Big Point: The Painting is both a continuation and discontinuation of the heroic male archetype set up by David Continuation: 1) taking older grand language of history painting and the classical power of the torsos depicted in some of the male bodies on the ship (influenced by Michelangelo or perhaps even Rubens, in the language of history painting) But bestows the grandeur of history painting/heroic bodies on ordinary people and makes it clear and forceful to the ordinary viewer. In short, here a common people have the glory of a rubensian composition. Compare, for instance, with Antoine-Jean Gros, Napoleon Visiting the Plague-Stricken at Jaffa, 1804, where Napoleon’s ‘christ-like’ is healing the suffering figures. Here They don’t need emperors, or gods, they just need themselves.
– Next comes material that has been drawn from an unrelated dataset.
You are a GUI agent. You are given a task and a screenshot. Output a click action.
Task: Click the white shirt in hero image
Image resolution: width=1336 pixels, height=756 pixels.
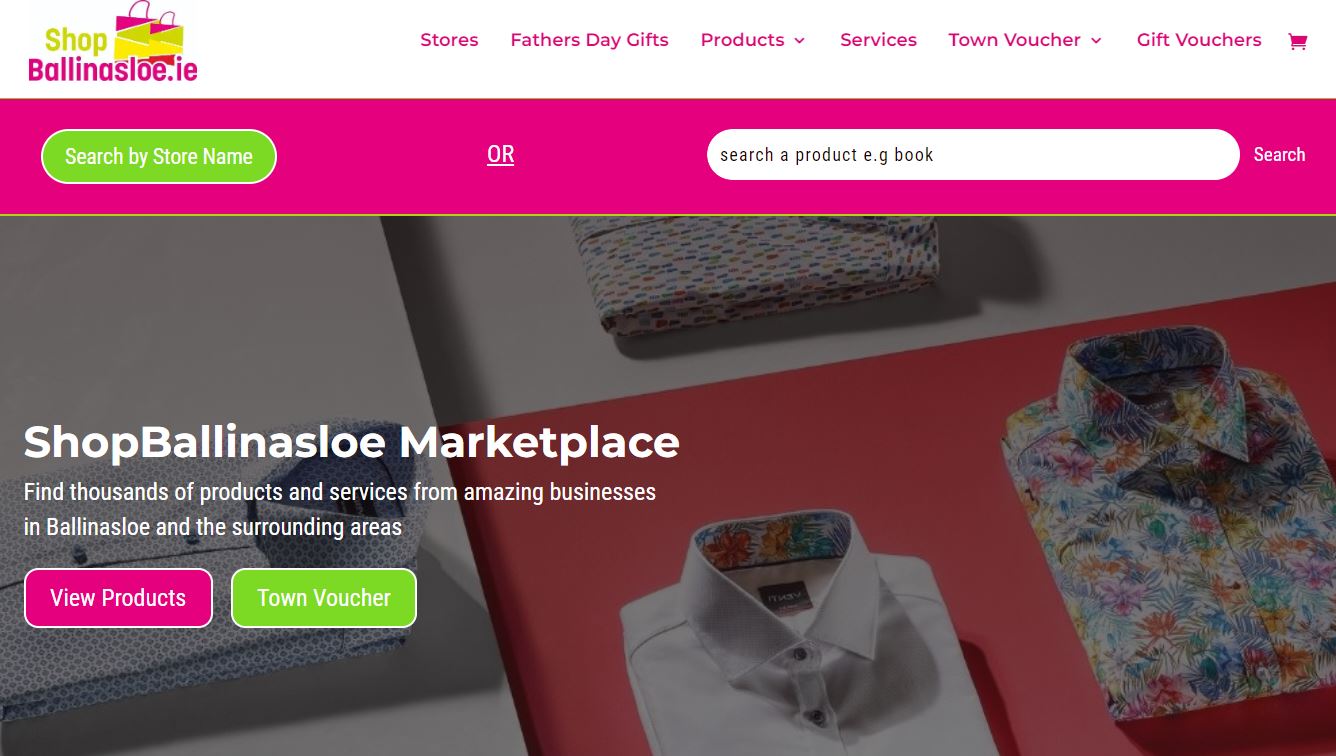(x=790, y=640)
2) Gericault orig. wanted the picture to be hung high but realized that it lost the sense of equality and the powerful sensation of the ppl’s flight that he wanted his viewers to experience In person everything is almost twice life-size: everything seems very close to help involve the audience in the scene Discontinuation: But, also a darkness, G studied dead bodies in morges, this is about as far away from the heroic male as one can get. There are disembodied limbs, we are witnessing the dismantling of the heroic athlete, Body is being dismantled and also glorifies in the same picture!
see decapitated heads painting, this is the dark side of romanticism, the body in pieces, this is really the first example of painting by the ‘alienated’ artist, ruminating on his perception and dark apartness.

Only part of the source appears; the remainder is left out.